§ **What the task asks**
Pull out every line of the data without changing a word, and leave the pictures out.

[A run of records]
********************

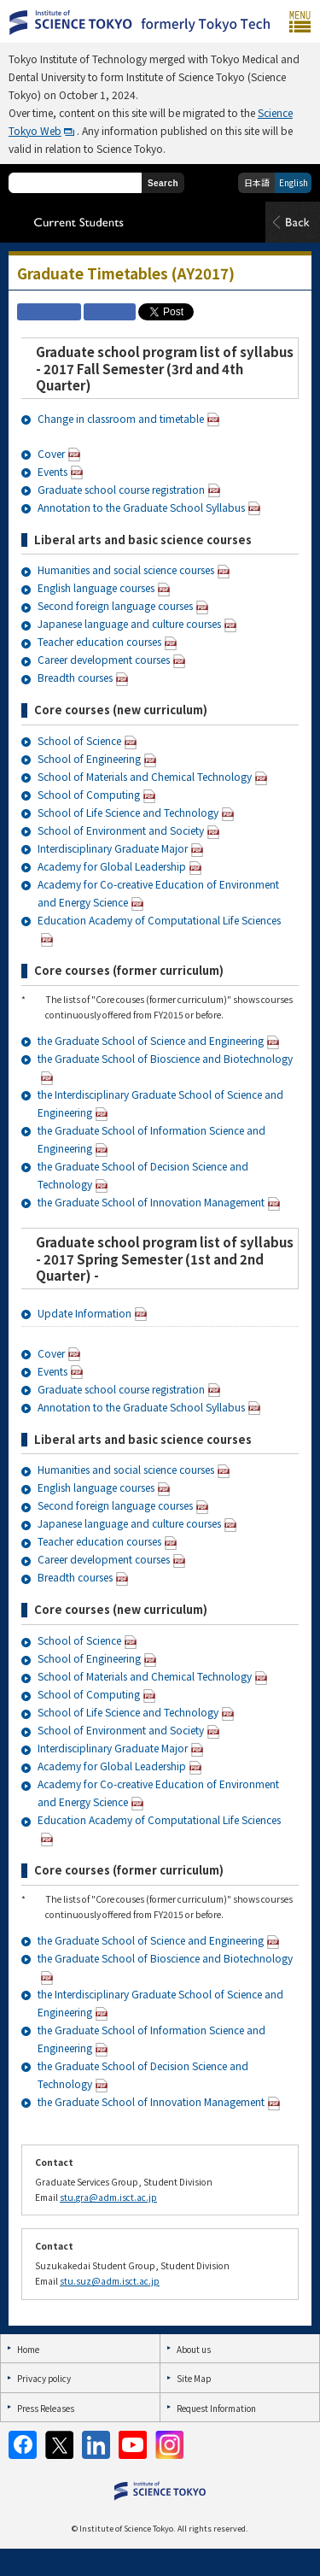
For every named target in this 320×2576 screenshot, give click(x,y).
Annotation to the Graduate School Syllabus (141, 507)
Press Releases (45, 2408)
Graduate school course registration (121, 489)
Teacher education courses (99, 641)
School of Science (79, 740)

********************

§ **Full solution**
For every named target in this 320×2576 screenshot, give click(x,y).
Annotation to the Graduate School Syllabus (141, 507)
Press Releases (45, 2408)
Graduate school course registration (121, 489)
Teacher education courses (99, 641)
School of Science (79, 740)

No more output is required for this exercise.